§ Pixel coordinate grounding data
◇ ◇ ◇ ◇

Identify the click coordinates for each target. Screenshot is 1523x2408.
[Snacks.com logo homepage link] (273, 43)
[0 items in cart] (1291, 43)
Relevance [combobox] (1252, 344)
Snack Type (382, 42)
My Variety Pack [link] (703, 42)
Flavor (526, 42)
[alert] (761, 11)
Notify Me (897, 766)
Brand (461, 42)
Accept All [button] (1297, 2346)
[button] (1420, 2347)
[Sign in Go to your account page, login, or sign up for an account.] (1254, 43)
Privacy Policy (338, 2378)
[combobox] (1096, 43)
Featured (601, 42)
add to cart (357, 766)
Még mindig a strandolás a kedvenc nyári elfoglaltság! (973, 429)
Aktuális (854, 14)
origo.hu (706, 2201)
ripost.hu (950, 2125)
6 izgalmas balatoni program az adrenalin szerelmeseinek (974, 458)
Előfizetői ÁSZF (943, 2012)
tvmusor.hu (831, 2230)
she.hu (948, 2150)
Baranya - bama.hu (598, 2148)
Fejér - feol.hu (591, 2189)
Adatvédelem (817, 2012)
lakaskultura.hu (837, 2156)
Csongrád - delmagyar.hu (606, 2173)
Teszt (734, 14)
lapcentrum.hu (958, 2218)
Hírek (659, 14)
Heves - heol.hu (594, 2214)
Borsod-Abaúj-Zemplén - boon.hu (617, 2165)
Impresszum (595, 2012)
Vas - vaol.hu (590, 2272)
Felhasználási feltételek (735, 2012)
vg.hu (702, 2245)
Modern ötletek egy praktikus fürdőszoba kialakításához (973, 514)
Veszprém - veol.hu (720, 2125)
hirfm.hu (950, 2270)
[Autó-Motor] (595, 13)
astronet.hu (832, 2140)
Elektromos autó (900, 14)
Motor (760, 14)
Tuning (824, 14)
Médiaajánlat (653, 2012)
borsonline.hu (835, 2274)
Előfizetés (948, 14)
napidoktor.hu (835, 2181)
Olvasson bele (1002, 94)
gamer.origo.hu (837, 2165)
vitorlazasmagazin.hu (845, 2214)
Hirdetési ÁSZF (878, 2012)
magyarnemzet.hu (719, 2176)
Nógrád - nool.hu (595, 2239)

◇ ◇ ◇ ◇

§ Work order
Look over the records above and copy each line that includes the string "link".

§ Response to the task
[Snacks.com logo homepage link] (273, 43)
My Variety Pack [link] (703, 42)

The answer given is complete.